** start of Text to read **
In October 1991, India’s first private broadcast channel was launched by Subhash Chandra. At the time, television was a Doordarshan monopoly, a result of the colonial Indian Telegraph Act from a century ago. Satellite television was a glorious idea whose time had come, but Chandra was having a difficult time getting his newest business started. Thus far, he owned a packaging unit and an amusement park (EsselWorld), and Hong Kong businessman and philanthropist Richard Li had already rejected his proposal for a joint venture to launch the channel. Li had just launched a media and entertainment business in Asia with four satellite television channels — BBC, Star TV, MTV and Prime Sports. So instead, Chandra decided to lease a transponder on Li’s satellite for $ 5 million a year — A staggeringly large amount for a business that most considered risky in the first place. But within the first year of being in business, Zee was in the green. And soon, one of its best-performing shows was Tara.
** end of Text to read **
** start of Dataset entries **
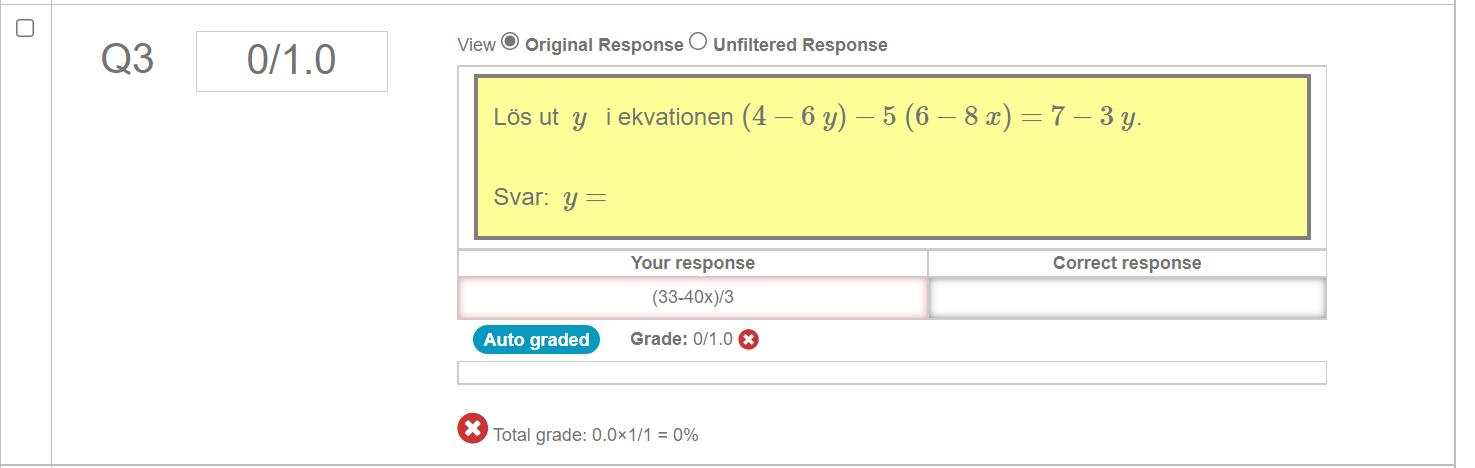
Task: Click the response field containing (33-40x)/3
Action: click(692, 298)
** end of Dataset entries **
** start of Dataset entries **
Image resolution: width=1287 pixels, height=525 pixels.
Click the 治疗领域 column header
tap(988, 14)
** end of Dataset entries **
Given task 1: Summarize the passage about India's first private broadcast channel in two sentences.
Given task 2: Resume the passage about India's first private broadcast channel, starting after its final sentence.

Answer 1: In October 1991, Subhash Chandra launched India's first private broadcast channel, Zee, at a time when Doordarshan held a monopoly on television under the colonial Indian Telegraph Act. After Richard Li rejected his proposal for a joint venture, Chandra leased a transponder on Li's satellite for $5 million a year, and despite the widely perceived risk, Zee was profitable within its first year and soon had a top-performing show in Tara.

Answer 2:
Karuna Samtani, a 32-year-old advertising executive had been hired as the vice president of the company. As the person in charge of content for India’s first private channel, hers was a big responsibility. While she sometimes had trouble commanding respect from her peers (“I resorted to only wearing saris to look older and serious”), she managed to get the channel on air in six months after signing the transponder deal. She remembers Nanda and the director Raman Kumar approaching her with a pitch and feeling instantly sure about the script. “There was no feeling at the time that I was commissioning anything too bold. There was no TV before this; modernity was yet to be defined.”

Because there was no yardstick to measure up to, no formula to resort to or much insight into what would work, Samtani and her team relied on that rare, ethereal thing: quality. “While I was asked to try and increase the rating by one point every week, there was very less interference from the channel,” says Nanda. “We didn’t have the time,” explains Samtani, we had 18-hour days and we were just in a rush to put out as much content as possible.” And so Nanda wrote the dialogues of every episode in English which were then translated to Hindi, she made her own trailers and had creative autonomy. “Today, a show is at the mercy of the creative directors and producers of the channel and they change frequently, so the person who commissioned the show is no longer there; another guy’s picking up his work and adding his own vision.”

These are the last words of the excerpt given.